Une voiture, que j’avais louée pour faire une course dans les environs d’Aix-la-Chapelle, m’attendait à la porte de l’église. Je montai dedans, et j’ordonnai au cocher de me conduire au marché aux poissons ; c’est que le marché aux poissons est célèbre non seulement par ses anguilles de la Meuse et ses carpes du Rhin, mais encore par une vieille tradition qui remonte au jour de la Saint-Mathieu, de l’an de Notre-Seigneur 1549.

Donc, ce jour de la Saint-Mathieu, de l’an 1549, un pauvre musicien bossu, qui venait de faire danser une noce dans un village, rentrait avec les trois florins qu’il avait gagnés dans sa poche, lorsqu’en arrivant au parvis il fut tout étonné de voir la place aux poissons parfaitement éclairée. Minuit venait de sonner à la cathédrale, ce n’était point l’heure du marché, aussi le pauvre musicien, croyant qu’il y avait cette nuit à Aix quelque fête particulière dont son calendrier ne l’avait pas prévenu, s’avança vers les lumières, espérant que si, comme il le croyait, on se réjouissait là, son violon n’y serait pas plus déplacé qu’ailleurs.

En effet, il y avait joyeuse assemblée sur la place ; tous les étalages des marchands de poissons étaient illuminés avec une telle profusion que le musicien se demandait comment on avait pu trouver tant de bougies dans la ville.

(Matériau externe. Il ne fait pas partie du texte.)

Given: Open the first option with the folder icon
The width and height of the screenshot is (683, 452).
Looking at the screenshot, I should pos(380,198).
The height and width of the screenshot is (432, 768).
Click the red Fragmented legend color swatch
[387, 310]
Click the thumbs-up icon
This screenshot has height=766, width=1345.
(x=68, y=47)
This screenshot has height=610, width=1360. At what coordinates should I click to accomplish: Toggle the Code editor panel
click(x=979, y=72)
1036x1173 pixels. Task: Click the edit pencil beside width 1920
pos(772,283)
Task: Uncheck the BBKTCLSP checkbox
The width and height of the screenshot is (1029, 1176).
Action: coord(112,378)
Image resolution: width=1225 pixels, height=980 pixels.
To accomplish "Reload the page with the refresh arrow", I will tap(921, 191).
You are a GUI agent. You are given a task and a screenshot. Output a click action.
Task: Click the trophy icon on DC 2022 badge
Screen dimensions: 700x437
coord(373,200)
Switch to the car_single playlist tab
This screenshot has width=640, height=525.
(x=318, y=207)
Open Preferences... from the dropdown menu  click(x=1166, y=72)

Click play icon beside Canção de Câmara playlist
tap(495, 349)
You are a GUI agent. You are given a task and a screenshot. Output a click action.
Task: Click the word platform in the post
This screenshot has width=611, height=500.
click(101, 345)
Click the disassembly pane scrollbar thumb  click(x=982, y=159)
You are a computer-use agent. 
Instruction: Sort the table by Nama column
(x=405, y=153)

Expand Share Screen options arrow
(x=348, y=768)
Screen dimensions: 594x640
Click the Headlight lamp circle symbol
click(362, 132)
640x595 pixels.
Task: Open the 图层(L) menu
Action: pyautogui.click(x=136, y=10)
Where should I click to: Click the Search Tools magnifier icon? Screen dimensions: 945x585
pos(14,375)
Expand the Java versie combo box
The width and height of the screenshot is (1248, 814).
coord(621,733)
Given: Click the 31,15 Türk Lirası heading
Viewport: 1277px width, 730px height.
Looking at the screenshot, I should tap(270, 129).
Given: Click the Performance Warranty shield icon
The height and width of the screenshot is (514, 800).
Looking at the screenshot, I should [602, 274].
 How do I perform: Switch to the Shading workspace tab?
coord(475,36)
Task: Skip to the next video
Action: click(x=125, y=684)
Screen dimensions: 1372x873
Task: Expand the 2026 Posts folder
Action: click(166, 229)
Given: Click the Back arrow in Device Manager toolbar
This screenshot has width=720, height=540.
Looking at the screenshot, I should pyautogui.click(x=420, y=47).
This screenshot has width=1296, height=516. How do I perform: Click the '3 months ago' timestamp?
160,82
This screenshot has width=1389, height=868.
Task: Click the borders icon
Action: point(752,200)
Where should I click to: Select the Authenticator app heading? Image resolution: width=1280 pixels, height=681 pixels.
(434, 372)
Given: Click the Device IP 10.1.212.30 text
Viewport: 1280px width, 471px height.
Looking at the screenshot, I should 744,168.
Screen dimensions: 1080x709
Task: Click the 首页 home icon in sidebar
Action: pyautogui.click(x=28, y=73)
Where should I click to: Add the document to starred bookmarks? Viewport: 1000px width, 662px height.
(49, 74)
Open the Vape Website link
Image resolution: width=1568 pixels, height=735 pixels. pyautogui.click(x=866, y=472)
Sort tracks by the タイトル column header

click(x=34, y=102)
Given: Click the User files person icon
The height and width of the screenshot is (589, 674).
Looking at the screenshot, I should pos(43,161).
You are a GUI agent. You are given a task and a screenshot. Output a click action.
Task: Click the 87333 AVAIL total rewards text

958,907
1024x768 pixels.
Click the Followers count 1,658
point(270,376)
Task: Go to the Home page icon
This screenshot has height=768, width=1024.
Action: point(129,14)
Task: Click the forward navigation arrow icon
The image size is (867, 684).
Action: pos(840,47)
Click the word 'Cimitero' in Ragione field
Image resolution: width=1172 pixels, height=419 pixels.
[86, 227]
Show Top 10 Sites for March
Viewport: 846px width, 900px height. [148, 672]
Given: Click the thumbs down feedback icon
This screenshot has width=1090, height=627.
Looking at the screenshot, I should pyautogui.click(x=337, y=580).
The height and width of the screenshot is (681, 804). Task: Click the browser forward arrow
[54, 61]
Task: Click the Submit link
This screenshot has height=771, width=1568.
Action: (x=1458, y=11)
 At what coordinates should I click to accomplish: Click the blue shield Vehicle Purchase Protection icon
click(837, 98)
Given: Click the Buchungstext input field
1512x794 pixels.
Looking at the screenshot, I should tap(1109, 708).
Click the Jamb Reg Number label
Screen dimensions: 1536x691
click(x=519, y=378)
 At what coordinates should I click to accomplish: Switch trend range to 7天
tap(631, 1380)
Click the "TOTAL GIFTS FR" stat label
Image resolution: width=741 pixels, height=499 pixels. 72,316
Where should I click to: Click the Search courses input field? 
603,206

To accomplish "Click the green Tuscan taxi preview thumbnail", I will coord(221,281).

Des mets tout fumants étaient servis dans des plats d’or ; les vins les plus exquis brillaient dans des carafes de cristal, qu’ils faisaient de topaze ou de rubis ; enfin, grand nombre de jeunes dames des plus élégantes et de cavaliers des mieux vêtus faisaient honneur au repas, qui tirait à sa fin. À cette vue, le musicien, ne doutant point qu’il fût tombé au milieu de quelque sabat, voulut fuir ; mais, en se retournant, il trouva derrière lui des pages et des valets qui lui barrèrent le chemin, et lui ordonnèrent, au nom de leur maître et de leur maîtresse, de monter sur une table et de leur jouer du violon.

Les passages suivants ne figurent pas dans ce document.